WORK TASK: The full listing below should be repeated exactly.
─── RECORDS FOR THIS TASK ───
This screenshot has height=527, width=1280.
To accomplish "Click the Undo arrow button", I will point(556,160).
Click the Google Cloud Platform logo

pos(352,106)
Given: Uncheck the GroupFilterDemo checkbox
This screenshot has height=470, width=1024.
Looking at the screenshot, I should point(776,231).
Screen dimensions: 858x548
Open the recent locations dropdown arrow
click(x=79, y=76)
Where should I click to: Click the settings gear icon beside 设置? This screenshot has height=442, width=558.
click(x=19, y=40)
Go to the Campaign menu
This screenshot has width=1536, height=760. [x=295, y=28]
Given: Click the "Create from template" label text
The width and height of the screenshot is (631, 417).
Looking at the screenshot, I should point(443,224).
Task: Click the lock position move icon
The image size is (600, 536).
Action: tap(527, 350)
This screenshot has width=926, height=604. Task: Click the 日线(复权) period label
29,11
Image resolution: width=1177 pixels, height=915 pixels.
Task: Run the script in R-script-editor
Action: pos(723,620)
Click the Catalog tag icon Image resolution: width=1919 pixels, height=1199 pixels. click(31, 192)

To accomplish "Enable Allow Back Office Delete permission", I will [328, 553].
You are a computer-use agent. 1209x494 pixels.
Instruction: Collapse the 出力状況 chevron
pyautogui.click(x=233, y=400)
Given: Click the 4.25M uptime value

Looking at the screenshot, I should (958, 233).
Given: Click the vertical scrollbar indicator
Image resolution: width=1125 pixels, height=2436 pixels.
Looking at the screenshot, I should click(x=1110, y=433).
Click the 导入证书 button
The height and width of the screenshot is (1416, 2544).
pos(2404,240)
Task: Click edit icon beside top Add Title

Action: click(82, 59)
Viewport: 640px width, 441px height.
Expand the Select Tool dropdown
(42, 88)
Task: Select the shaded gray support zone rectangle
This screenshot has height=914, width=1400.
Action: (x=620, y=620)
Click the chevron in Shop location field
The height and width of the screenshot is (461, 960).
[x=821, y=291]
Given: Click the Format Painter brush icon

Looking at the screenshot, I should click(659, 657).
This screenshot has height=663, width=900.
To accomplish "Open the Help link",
───
ANSWER BELOW:
This screenshot has height=527, width=1280.
To accomplish "Click the Undo arrow button", I will point(556,160).
Click the Google Cloud Platform logo

pos(352,106)
Given: Uncheck the GroupFilterDemo checkbox
This screenshot has height=470, width=1024.
Looking at the screenshot, I should point(776,231).
Screen dimensions: 858x548
Open the recent locations dropdown arrow
click(x=79, y=76)
Where should I click to: Click the settings gear icon beside 设置? This screenshot has height=442, width=558.
click(x=19, y=40)
Go to the Campaign menu
This screenshot has width=1536, height=760. [x=295, y=28]
Given: Click the "Create from template" label text
The width and height of the screenshot is (631, 417).
Looking at the screenshot, I should point(443,224).
Task: Click the lock position move icon
The image size is (600, 536).
Action: tap(527, 350)
This screenshot has width=926, height=604. Task: Click the 日线(复权) period label
29,11
Image resolution: width=1177 pixels, height=915 pixels.
Task: Run the script in R-script-editor
Action: pos(723,620)
Click the Catalog tag icon Image resolution: width=1919 pixels, height=1199 pixels. click(31, 192)

To accomplish "Enable Allow Back Office Delete permission", I will [328, 553].
You are a computer-use agent. 1209x494 pixels.
Instruction: Collapse the 出力状況 chevron
pyautogui.click(x=233, y=400)
Given: Click the 4.25M uptime value

Looking at the screenshot, I should (958, 233).
Given: Click the vertical scrollbar indicator
Image resolution: width=1125 pixels, height=2436 pixels.
Looking at the screenshot, I should click(x=1110, y=433).
Click the 导入证书 button
The height and width of the screenshot is (1416, 2544).
pos(2404,240)
Task: Click edit icon beside top Add Title

Action: click(82, 59)
Viewport: 640px width, 441px height.
Expand the Select Tool dropdown
(42, 88)
Task: Select the shaded gray support zone rectangle
This screenshot has height=914, width=1400.
Action: (x=620, y=620)
Click the chevron in Shop location field
The height and width of the screenshot is (461, 960).
[x=821, y=291]
Given: Click the Format Painter brush icon

Looking at the screenshot, I should click(659, 657).
This screenshot has height=663, width=900.
To accomplish "Open the Help link",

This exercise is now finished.